WORK REQUEST — Return all the lines below in which the string "every" appears.

STORED DATA —
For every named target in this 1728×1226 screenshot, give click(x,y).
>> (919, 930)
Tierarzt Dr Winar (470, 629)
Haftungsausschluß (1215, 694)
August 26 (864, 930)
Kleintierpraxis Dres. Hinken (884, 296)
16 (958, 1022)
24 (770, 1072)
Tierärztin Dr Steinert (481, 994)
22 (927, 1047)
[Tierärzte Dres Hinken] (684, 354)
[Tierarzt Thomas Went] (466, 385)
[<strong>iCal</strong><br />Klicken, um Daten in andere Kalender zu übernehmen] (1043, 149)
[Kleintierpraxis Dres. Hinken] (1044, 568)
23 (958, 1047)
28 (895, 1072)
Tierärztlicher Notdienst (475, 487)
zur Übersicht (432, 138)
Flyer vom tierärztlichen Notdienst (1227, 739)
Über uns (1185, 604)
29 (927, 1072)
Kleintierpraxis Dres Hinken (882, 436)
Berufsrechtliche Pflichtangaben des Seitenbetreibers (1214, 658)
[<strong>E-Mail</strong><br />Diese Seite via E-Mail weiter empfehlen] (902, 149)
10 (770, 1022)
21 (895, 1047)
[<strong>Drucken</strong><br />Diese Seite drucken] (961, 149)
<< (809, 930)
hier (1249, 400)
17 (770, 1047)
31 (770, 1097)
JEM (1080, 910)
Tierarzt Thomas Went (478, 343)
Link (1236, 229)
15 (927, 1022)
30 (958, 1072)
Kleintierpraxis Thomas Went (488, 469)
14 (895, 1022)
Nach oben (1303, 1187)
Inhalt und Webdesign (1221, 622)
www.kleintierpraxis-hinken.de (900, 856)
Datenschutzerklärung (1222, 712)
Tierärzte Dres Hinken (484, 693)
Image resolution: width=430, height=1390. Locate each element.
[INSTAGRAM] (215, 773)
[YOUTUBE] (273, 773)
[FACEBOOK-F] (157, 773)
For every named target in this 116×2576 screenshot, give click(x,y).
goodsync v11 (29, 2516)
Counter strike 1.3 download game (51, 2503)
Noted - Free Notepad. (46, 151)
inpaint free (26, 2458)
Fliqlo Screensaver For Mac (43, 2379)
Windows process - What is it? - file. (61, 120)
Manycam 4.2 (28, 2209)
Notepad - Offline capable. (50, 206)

ANSWER AREA —
For every named target in this 1728×1226 screenshot, give click(x,y).
For every named target in this 116×2576 screenshot, give click(x,y).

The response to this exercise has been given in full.